EMPAREDADOS (DE PAN)

Yo asocio esta comida a viajes en autobús, no de ahora, de hace mucho, tanto que en el interior de aquellos vehículos había categorías de asiento, primera y segunda, separadas por una mampara de cristal. Y por fuera, sobre el techo, desafiando ramas de algún árbol o inclemencias de la meteorología, todavía se asentaban los pasajeros en tercera clase.
   Yo era niño, y eran verano y vacaciones. El trayecto, muy largo, nos conducía desde A Coruña (que entonces siempre se decía La Coruña, castellanizando el artículo) a Villapedre, entre las villas asturianas de Navia y Luarca. Íbamos a la casa de Don Andrés, el hogar de los abuelos maternos, a pasar el estío.
   Hoy se tardan unas dos horas, que entonces se volvían ocho. Aún no se me han olvidado el olor acre del combustible, el ruido del motor, que no cesaba ni en las paradas, algún coscorrón en la nariz, que pegaba a la ventanilla por ver desfilar ante mis ojos de niño urbano los postes de telégrafos y las vacas, los praos y las arboledas, y en Mondoñedo a los aprendices de curas paseando su manteo en grupos numerosos.
   Pero lo que recuerdo con mayor nitidez son los emparedados. Aparecían siempre en Ribadeo. Allí habíamos de dejar el autobús de la empresa cuyo nombre era réplica exacta de ese topónimo y tomar el ALSA, su relevo. Entonces aprovechábamos para comer, sentados en un banco de jardín, si hacía bueno, los cuatro hermanos que entonces éramos y mi madre (mi padre no disfrutaba de vacaciones). Ella sacaba de una cesta una fuente, levantaba la servilleta que la recubría y allí estaban, dorados de huevo y de sol, y fríos, qué delicia.

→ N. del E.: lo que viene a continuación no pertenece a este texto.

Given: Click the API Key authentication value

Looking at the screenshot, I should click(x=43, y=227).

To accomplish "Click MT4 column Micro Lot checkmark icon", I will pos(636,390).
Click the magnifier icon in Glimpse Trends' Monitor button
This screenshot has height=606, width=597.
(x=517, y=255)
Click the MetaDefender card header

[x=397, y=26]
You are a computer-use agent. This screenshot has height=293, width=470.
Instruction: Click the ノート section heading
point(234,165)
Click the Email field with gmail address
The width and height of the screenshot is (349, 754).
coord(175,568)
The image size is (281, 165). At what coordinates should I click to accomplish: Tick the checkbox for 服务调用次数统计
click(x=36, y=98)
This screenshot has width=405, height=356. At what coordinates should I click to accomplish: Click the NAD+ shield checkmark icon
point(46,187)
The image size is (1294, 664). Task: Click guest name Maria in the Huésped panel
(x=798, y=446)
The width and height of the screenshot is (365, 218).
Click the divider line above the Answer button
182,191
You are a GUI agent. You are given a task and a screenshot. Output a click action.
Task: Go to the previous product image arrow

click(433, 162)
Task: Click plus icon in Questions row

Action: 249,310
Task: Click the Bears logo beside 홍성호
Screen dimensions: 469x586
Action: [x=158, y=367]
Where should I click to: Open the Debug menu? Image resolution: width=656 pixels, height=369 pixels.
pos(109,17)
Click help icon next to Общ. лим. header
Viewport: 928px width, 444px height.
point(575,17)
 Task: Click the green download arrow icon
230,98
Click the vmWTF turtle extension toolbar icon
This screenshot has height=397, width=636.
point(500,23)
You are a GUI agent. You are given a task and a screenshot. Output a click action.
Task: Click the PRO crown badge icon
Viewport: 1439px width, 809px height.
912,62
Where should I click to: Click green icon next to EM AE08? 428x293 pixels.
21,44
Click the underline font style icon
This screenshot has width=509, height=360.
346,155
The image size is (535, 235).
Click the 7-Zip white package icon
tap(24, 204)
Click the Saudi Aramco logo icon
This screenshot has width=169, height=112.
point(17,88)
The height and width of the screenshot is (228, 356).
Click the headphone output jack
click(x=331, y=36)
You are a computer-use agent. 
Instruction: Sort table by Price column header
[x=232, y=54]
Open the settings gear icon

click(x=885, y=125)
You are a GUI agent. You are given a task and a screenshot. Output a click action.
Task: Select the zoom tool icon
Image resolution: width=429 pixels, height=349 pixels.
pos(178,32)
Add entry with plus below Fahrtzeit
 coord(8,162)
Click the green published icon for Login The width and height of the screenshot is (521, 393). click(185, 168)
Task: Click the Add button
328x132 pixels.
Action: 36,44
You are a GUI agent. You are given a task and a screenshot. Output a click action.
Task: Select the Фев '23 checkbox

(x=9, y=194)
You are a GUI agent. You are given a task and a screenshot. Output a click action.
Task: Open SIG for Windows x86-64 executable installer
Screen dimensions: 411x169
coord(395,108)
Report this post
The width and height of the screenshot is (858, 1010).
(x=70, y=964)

   Los había hecho cortando rebanadas de pan, algo endurecido porque no era del día, sino un poco atrasado. Yo asistía a sus manejos en la cocina con la misma seriedad que si estuviera participando en una liturgia. Por eso sé que reblandecía aquellas rodajas con una breve inmersión en un cuenco lleno de leche y que las disponía por pares en una meseta. Después, la veía extender sobre una de las dos tajadas bechamel salteada con trocitos de jamón y taparla enseguida con la otra, como si fuera un original sándwich de otra época. Aún le quedaba, mientras nosotros rebañábamos lo que restaba de la bechamel en la cazuela, rebozar el emparedado en huevo batido y freírlo en aceite...
   No me agradezcáis que os traiga hoy esa forma de proceder. Ya disfruto yo bastante al rememorarla.